Suppressants are being used at key sites in London but the environment department says there is no evidence they artificially reduce pollution readings. Photograph: Kevin Allen/Alamy

A fresh political row has blown up over London‘s air pollution, with the capital’s 34 Labour MPs complaining that mayor Boris Johnson has been trying to hide the pollution problem by gluing particles to the road. They accuse Johnson of using pollution suppressants in front of official air quality monitors in order to bring down their readings and present a rosier picture of the air quality.

 

The letter has been carefully timed to cast a pall over the Londonmayoral elections, taking place on 3 May, in which Labour’s Ken Livingstone is facing a tough battle in his bid to wrest the job back from Johnson.

 

Barry Gardiner, one of the MPs who have written to the environment secretary Caroline Spelman to ask her to investigate, said the pollution suppressants were “like putting an oxygen mask on the canary in the mines”.

 

But Leon Daniels, managing director of surface transport at Transport for London (TfL), which is conducting the suppressant trials, said: “TfL has always been clear that the use of dust suppressants across London is in combination with other measures to reduce harmful PM10 particle levels at a range of locations where we know there are higher levels of this pollutant.

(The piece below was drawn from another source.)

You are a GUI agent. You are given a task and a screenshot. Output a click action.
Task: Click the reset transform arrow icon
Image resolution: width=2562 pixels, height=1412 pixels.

This is in addition to a range of longer term, sustainable measures aiming to reduce pollution levels at source across the capital.”

 

Under the mayor’s cleaning and application of dust suppressant trial, calcium magnesium acetate has been used on the Marylebone Road and Upper Thames Street, two key sites for air pollution. The chemical traps pollutant particles. The initial trial found the suppressants could reduce pollution levels by up to 14%, and in late 2011 it was announced that the programme would be extended to more than a dozen other monitoring sites.

 

But the Labour MPs claim that the suppressants only cut pollution in the immediate vicinity of the monitoring stations, leaving most of the surrounding air still laden with harmful particulate matter and doing little to improve overall air quality.

 

A spokeswoman at the department for the environment said: “There’s a lot being done to reduce pollution in London, the use of dust suppressants being one. There has been an improvement in air quality in areas where it has been trialled, and there is no evidence to suggest its use artificially reduces the readings around the monitoring stations.”

 

The MPs say Johnson has spent £1.5m on the pollution suppressant programme. They said that harmful pollutants were being stuck to the road “in an attempt to artificially reduce the readings around air quality monitoring stations”, in a manner that would mislead people about the real quality of the air they are breathing.

 

“After four years as mayor it is disappointing that his only solution to tackling air pollution in London is to glue it to the road,” the MPs said in the letter.

 

London’s poor air quality has already caught the attention of the European Union, which has threatened to levy fines on the capital that could run to millions of pounds, because of the number of violations of air quality standards at various monitoring stations. More than 4,000 premature deaths were caused by air pollution in the capital in 2008, according to a key study.

 

Gardiner said: “The parents of London’s three million children will wonder what on earth Boris thinks he is doing. They want action to improve air quality, not to cover it up. Asthma and other illnesses caused by air pollution are estimated by the government to cost the UK more than £8.5bn each year. Artificially reducing particulates directly in front of official air quality monitors perpetrates a fraud on the public health.”

 

Earlier in April, Jenny Jones, the Green mayoral candidate for London, accused all mainstream political parties of lacking the political courage to tackle air pollution, despite the strong evidence that it represents a major public health risk.